(Listing on locating words and elements)
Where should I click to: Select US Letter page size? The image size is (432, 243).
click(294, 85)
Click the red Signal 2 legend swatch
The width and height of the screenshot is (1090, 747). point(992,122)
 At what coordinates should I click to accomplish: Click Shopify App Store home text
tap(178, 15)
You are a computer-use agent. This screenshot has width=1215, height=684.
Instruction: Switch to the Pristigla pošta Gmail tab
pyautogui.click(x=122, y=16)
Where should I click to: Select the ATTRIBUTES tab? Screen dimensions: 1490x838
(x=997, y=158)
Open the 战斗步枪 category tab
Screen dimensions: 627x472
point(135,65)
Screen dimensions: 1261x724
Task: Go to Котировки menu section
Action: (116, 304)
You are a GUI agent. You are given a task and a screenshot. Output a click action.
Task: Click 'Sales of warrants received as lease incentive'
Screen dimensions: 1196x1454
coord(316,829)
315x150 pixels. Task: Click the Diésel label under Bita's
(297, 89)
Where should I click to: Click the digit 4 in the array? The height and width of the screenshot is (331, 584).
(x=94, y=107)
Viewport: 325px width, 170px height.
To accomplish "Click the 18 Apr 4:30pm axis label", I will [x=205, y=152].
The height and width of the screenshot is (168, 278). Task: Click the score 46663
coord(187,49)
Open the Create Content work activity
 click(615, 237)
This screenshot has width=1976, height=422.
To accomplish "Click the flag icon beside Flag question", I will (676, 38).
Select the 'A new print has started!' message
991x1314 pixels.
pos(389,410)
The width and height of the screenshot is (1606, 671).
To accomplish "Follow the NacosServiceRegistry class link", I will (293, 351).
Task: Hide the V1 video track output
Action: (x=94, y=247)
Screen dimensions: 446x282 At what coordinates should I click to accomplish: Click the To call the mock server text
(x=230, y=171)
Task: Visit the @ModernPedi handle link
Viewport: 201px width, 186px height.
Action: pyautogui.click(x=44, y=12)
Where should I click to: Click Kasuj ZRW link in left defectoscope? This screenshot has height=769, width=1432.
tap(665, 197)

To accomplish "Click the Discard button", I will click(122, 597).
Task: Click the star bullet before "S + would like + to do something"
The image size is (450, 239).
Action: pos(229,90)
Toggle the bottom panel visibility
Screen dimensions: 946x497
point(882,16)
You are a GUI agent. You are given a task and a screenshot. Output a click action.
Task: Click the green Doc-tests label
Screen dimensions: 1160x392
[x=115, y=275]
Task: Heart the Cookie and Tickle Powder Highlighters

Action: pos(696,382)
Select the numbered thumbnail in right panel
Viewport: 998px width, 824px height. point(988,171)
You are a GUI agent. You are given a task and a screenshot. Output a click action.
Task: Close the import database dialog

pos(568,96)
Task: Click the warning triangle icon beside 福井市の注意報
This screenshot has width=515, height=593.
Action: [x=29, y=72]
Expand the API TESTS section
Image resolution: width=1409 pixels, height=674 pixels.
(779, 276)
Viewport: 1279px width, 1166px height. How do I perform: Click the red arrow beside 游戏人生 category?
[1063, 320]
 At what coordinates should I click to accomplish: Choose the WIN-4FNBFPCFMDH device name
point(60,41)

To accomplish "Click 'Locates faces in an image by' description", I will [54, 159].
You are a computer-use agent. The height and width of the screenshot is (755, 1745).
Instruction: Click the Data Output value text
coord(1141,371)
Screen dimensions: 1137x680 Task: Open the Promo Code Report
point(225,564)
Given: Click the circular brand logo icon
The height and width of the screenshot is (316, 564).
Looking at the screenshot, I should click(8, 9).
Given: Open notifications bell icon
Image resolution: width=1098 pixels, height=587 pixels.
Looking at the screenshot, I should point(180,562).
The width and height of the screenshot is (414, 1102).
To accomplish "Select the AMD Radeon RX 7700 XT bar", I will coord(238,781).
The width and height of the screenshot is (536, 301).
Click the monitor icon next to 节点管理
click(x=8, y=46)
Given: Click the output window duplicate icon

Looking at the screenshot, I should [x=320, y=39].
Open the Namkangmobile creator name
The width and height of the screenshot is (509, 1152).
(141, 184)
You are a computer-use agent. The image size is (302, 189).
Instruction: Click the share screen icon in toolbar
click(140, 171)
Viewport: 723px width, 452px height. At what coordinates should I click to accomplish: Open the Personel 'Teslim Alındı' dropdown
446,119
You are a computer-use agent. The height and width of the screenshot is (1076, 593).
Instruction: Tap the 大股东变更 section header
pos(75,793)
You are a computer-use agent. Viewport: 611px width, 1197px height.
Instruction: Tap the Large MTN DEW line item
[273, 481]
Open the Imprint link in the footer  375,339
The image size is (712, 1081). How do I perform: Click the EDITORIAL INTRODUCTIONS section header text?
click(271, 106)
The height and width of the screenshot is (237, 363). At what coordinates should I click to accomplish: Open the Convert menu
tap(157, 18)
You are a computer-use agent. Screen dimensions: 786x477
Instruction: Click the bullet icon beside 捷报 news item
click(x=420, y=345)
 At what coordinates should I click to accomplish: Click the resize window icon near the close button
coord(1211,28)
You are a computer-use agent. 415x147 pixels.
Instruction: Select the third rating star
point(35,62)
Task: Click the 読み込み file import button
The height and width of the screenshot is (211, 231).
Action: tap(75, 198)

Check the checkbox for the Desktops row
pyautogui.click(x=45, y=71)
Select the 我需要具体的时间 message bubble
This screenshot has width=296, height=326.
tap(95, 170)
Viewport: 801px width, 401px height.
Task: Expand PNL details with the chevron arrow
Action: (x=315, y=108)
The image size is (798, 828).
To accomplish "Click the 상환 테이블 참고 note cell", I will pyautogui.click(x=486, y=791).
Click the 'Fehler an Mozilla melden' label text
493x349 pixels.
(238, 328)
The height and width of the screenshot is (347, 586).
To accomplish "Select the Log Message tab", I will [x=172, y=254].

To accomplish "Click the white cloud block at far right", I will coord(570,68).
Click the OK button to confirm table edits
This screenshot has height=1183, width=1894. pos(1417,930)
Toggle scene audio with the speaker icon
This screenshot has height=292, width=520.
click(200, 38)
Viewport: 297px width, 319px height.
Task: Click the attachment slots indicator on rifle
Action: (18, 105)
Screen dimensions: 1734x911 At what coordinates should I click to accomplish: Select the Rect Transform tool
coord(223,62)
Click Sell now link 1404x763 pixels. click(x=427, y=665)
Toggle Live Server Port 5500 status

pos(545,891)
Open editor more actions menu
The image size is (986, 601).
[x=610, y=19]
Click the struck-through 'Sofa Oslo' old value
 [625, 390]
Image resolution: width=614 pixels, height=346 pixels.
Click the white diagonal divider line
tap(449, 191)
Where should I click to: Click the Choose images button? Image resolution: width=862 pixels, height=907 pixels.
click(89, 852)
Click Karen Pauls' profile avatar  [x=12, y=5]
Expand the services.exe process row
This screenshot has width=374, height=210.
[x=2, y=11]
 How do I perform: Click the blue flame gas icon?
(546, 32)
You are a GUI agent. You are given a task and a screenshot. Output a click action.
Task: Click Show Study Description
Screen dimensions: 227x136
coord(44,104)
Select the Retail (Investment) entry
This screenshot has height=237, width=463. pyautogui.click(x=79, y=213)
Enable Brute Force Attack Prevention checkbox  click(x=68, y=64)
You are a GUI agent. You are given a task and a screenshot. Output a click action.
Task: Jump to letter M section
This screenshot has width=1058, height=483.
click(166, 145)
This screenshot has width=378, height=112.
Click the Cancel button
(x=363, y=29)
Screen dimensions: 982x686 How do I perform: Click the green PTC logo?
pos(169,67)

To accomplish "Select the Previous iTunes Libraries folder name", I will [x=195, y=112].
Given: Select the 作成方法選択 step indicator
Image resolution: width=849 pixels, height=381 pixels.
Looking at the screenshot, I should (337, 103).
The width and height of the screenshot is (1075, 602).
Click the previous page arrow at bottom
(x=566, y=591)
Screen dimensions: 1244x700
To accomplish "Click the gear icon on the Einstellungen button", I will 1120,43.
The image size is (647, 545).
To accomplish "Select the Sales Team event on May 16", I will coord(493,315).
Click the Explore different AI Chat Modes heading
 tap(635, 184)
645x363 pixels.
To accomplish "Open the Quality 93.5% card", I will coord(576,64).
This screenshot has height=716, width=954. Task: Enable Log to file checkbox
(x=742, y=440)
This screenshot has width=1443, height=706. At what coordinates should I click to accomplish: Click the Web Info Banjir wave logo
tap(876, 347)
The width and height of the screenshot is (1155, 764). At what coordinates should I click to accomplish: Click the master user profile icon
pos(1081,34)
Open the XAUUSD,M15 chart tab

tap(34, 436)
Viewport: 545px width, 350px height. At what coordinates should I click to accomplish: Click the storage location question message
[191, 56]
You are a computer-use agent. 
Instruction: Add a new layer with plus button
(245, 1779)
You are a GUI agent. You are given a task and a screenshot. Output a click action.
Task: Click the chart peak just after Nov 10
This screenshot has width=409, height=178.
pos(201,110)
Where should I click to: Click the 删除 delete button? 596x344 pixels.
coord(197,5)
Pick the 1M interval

### WHAT NEEDS TO BE DONE
Copy out the listing above word for word, covering everything from its first line down to and including the line that contains "pyautogui.click(x=122, y=16)".

### WORKED ANSWER
Where should I click to: Select US Letter page size? The image size is (432, 243).
click(294, 85)
Click the red Signal 2 legend swatch
The width and height of the screenshot is (1090, 747). point(992,122)
 At what coordinates should I click to accomplish: Click Shopify App Store home text
tap(178, 15)
You are a computer-use agent. This screenshot has width=1215, height=684.
Instruction: Switch to the Pristigla pošta Gmail tab
pyautogui.click(x=122, y=16)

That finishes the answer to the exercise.